Recruitment to RCTs is problematic in these cases and good clinical studies have either been abandoned or the process of randomization dropped because of the refusal of patients to enter such studies (von Rohr et al., 2000 and Katz et al., 2005). Randomization processes in conventional studies have been subverted by well-meaning health care practitioners, a problem that may also happen in CAM research (Schulz et al. 1995). In addition, research may be contaminated when subjects use alternative therapies that interact with the treatments being tested. For example, over 16% of patients in clinical trials at the US National Institutes of Health Clinical Center were using herbal therapies and not reporting this to the investigators (Sparber et al. 2000). The opposite trend might also be a problem: if patients on a trial for a CAM intervention take conventional drugs in addition to the CAM treatment, and do so differently in the control or treatment group, the outcome may be biased.

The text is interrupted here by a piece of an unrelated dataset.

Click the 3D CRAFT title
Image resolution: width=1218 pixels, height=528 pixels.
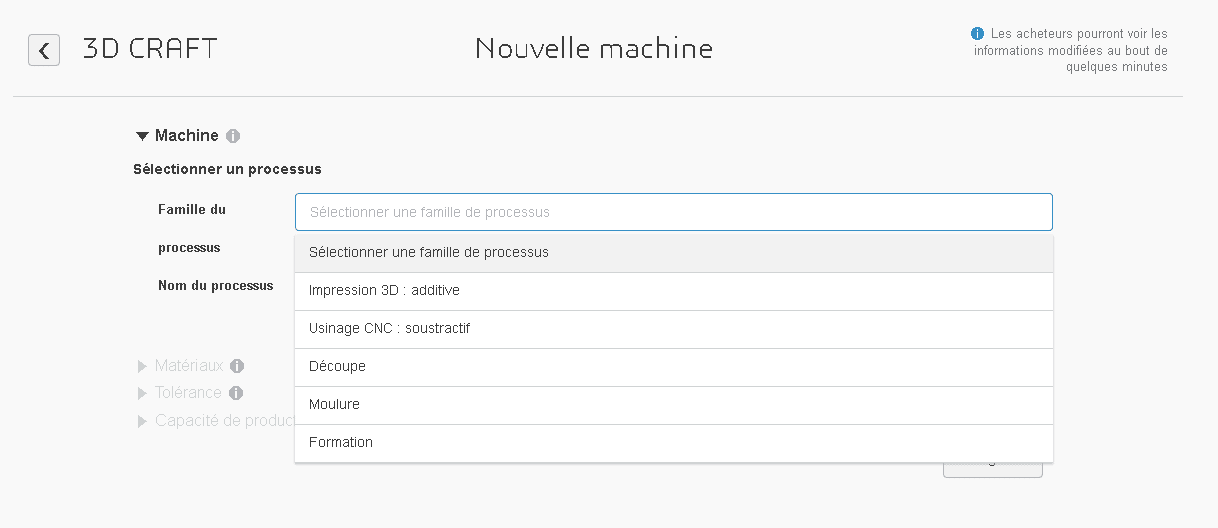[150, 48]
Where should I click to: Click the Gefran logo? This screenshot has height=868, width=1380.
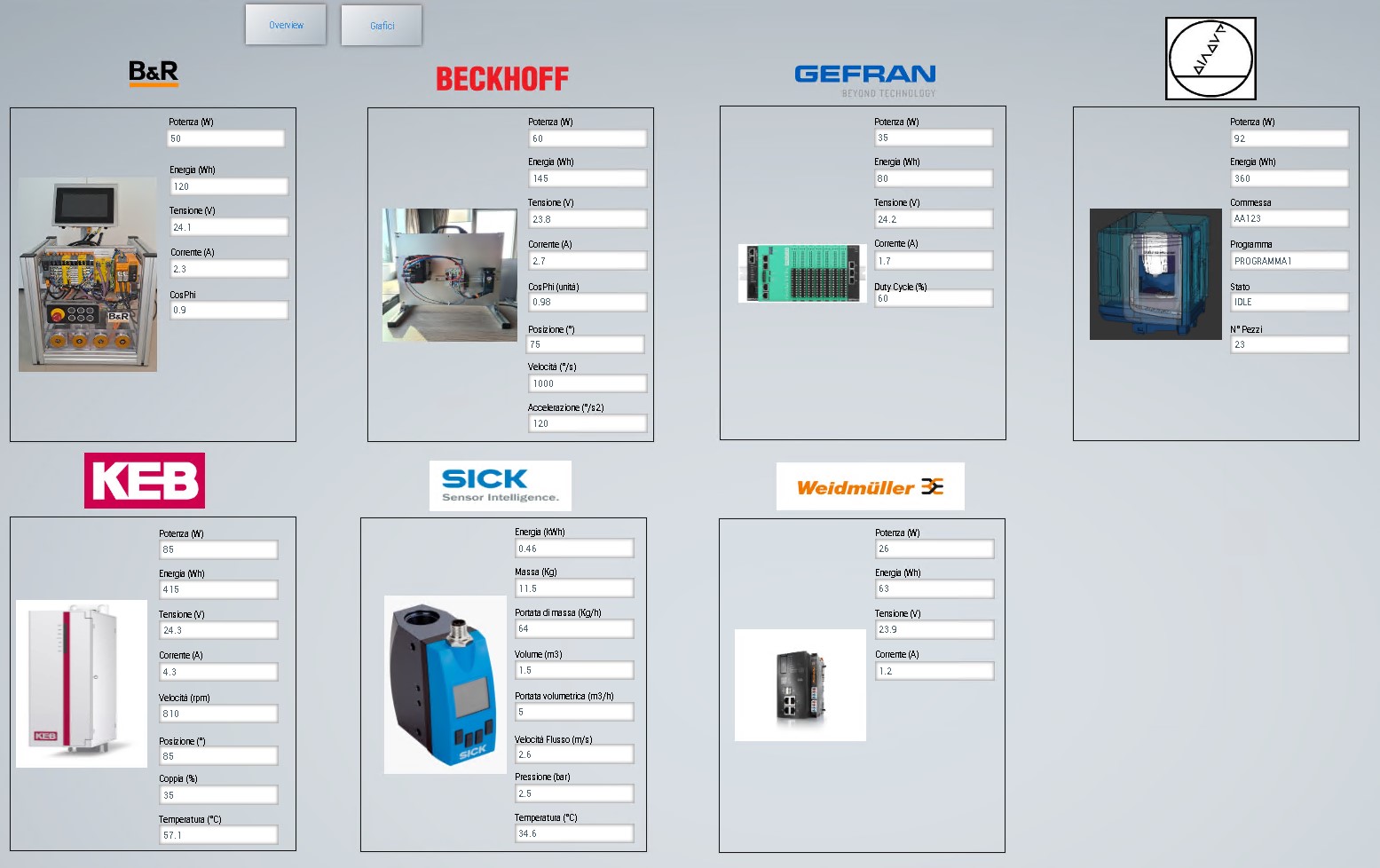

Most therapies become used and often accepted before good evidence on their efficacy is available (Eddy 1990). Acupuncture provides a current CAM example: there is a growing acceptance of acupuncture in general, even in the absence of proof for its effectiveness for most conditions. The clear safety of acupuncture (Melchart et al. 2004) makes many clinicians and researchers willing to recommend it with less evidence than other higher-risk interventions. This type of risk stratification is a useful step in deciding what type of evidence is needed for balancing rigour, relevance and cost in EBP. For many therapies and conditions observational research may be initially sufficient for clinical decisions about best practices. For example, few patients or physicians would recommend against the use of a low-cost and inexpensive therapy (e.g. mind–body or homeopathic treatment) for a non-life-threatening disease (e.g. seasonal allergies) if outcomes data indicated that it was safe and benefited patients (Linde & Jonas 1999).